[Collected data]

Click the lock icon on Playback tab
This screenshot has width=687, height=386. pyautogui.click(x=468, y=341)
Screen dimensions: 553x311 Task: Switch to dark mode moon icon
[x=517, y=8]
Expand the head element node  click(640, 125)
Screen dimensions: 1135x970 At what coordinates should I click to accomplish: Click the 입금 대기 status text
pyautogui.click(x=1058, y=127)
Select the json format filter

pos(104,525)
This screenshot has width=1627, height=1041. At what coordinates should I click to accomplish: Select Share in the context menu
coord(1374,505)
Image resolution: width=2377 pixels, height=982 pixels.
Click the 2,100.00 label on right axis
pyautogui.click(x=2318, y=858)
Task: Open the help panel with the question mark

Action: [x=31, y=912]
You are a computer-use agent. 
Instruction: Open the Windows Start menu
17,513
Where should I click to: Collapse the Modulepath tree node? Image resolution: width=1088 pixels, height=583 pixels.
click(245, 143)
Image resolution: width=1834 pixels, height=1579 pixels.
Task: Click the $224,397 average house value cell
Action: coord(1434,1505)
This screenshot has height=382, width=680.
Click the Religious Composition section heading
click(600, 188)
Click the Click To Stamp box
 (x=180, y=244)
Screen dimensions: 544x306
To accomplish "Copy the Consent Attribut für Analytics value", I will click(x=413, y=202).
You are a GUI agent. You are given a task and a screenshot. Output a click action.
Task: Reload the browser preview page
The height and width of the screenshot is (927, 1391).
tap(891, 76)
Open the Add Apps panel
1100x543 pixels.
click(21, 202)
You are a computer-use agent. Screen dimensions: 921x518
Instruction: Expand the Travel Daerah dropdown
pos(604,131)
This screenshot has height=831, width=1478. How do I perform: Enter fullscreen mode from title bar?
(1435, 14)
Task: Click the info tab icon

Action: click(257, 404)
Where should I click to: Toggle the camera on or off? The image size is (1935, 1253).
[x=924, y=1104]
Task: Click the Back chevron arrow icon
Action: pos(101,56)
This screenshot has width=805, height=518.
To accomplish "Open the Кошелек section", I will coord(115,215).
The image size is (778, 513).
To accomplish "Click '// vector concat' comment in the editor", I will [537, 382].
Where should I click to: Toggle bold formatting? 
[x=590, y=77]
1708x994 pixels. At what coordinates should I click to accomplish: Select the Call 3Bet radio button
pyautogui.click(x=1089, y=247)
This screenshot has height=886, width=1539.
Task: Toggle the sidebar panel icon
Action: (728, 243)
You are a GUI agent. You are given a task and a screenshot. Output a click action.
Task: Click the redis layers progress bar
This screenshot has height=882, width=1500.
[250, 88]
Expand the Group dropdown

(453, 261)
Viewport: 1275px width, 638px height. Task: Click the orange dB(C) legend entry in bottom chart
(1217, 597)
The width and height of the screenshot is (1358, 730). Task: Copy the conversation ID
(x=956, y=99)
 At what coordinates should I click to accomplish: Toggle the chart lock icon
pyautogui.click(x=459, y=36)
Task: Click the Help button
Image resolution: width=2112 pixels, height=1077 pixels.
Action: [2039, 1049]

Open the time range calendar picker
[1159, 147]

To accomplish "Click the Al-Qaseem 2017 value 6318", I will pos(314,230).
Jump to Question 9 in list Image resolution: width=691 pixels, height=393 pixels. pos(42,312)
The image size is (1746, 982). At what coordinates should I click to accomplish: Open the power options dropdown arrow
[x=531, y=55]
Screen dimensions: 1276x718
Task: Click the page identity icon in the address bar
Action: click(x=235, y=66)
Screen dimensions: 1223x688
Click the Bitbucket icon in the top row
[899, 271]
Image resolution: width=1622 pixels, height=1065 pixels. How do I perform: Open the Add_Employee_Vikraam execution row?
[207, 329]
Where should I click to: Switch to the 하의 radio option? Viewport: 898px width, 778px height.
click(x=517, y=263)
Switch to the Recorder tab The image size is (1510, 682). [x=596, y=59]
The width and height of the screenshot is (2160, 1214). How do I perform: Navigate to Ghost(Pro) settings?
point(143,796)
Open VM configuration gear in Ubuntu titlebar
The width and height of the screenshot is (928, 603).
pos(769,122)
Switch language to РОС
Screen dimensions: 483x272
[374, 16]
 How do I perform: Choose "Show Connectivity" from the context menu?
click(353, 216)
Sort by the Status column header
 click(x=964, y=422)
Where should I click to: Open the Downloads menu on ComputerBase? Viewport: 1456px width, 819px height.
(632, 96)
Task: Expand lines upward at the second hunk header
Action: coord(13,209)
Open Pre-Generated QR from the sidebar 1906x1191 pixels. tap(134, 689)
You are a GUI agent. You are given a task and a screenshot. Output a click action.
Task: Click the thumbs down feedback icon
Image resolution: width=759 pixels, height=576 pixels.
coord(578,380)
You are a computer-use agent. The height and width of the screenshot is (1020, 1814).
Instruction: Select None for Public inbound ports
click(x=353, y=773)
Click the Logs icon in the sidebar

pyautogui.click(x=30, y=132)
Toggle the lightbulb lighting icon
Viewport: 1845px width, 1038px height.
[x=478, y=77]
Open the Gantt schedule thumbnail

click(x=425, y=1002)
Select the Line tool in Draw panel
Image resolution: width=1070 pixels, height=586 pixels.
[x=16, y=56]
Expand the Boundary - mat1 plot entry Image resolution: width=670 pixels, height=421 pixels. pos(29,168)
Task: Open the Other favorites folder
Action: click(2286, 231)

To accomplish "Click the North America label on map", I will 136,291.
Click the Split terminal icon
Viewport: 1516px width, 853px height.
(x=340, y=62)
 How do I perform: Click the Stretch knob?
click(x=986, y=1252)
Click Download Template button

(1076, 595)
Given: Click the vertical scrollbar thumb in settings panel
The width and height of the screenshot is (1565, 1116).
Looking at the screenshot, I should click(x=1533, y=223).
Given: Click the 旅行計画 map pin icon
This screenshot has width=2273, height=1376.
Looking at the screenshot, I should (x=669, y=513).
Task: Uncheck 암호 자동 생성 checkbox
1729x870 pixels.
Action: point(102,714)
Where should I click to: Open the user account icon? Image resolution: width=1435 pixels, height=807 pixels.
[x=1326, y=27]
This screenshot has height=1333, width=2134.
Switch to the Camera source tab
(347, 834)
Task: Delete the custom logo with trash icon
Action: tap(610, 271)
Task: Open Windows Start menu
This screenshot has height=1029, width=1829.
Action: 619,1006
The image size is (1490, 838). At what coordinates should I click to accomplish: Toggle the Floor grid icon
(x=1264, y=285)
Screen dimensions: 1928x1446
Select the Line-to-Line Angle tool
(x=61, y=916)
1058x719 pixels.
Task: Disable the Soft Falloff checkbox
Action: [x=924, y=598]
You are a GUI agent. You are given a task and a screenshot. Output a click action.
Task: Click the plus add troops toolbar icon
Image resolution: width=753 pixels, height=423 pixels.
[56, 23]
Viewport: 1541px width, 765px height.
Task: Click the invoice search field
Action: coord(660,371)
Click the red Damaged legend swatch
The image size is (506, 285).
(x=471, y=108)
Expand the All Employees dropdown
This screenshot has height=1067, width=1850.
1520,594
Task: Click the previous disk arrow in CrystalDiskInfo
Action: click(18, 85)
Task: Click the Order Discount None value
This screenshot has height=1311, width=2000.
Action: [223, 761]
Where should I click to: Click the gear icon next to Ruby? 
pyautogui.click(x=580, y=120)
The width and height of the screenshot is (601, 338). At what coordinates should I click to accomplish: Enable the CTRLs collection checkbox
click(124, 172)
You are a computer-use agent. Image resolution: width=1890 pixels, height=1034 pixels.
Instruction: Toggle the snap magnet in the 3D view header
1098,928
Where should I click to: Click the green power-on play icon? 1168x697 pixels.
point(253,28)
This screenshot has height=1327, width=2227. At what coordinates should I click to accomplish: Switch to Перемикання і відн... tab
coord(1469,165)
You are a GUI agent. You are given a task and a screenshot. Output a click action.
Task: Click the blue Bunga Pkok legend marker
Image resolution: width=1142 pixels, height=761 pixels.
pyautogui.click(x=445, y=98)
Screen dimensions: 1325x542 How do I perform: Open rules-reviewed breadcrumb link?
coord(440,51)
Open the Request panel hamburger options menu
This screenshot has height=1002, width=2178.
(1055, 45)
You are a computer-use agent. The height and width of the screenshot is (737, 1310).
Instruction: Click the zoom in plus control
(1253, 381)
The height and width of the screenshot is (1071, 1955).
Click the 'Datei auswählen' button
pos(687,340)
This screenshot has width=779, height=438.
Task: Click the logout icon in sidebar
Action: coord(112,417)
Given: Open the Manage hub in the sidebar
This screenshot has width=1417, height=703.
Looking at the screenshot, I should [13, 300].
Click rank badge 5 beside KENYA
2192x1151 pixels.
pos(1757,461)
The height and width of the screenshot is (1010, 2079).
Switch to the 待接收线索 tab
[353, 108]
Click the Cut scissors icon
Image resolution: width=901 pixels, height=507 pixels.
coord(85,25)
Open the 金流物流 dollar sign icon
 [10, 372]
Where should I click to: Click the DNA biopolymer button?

REQUIRED ACTION: Start at the first line of the data above. Stop after the line containing "This screenshot has width=805, height=518.", reproducing each line exactly and adding nothing.

TASK RESPONSE:
Click the lock icon on Playback tab
This screenshot has width=687, height=386. pyautogui.click(x=468, y=341)
Screen dimensions: 553x311 Task: Switch to dark mode moon icon
[x=517, y=8]
Expand the head element node  click(640, 125)
Screen dimensions: 1135x970 At what coordinates should I click to accomplish: Click the 입금 대기 status text
pyautogui.click(x=1058, y=127)
Select the json format filter

pos(104,525)
This screenshot has width=1627, height=1041. At what coordinates should I click to accomplish: Select Share in the context menu
coord(1374,505)
Image resolution: width=2377 pixels, height=982 pixels.
Click the 2,100.00 label on right axis
pyautogui.click(x=2318, y=858)
Task: Open the help panel with the question mark

Action: [x=31, y=912]
You are a computer-use agent. 
Instruction: Open the Windows Start menu
17,513
Where should I click to: Collapse the Modulepath tree node? Image resolution: width=1088 pixels, height=583 pixels.
click(245, 143)
Image resolution: width=1834 pixels, height=1579 pixels.
Task: Click the $224,397 average house value cell
Action: coord(1434,1505)
This screenshot has height=382, width=680.
Click the Religious Composition section heading
click(600, 188)
Click the Click To Stamp box
 (x=180, y=244)
Screen dimensions: 544x306
To accomplish "Copy the Consent Attribut für Analytics value", I will click(x=413, y=202).
You are a GUI agent. You are given a task and a screenshot. Output a click action.
Task: Reload the browser preview page
The height and width of the screenshot is (927, 1391).
tap(891, 76)
Open the Add Apps panel
1100x543 pixels.
click(21, 202)
You are a computer-use agent. Screen dimensions: 921x518
Instruction: Expand the Travel Daerah dropdown
pos(604,131)
This screenshot has height=831, width=1478. How do I perform: Enter fullscreen mode from title bar?
(1435, 14)
Task: Click the info tab icon

Action: click(257, 404)
Where should I click to: Toggle the camera on or off? The image size is (1935, 1253).
[x=924, y=1104]
Task: Click the Back chevron arrow icon
Action: pos(101,56)
This screenshot has width=805, height=518.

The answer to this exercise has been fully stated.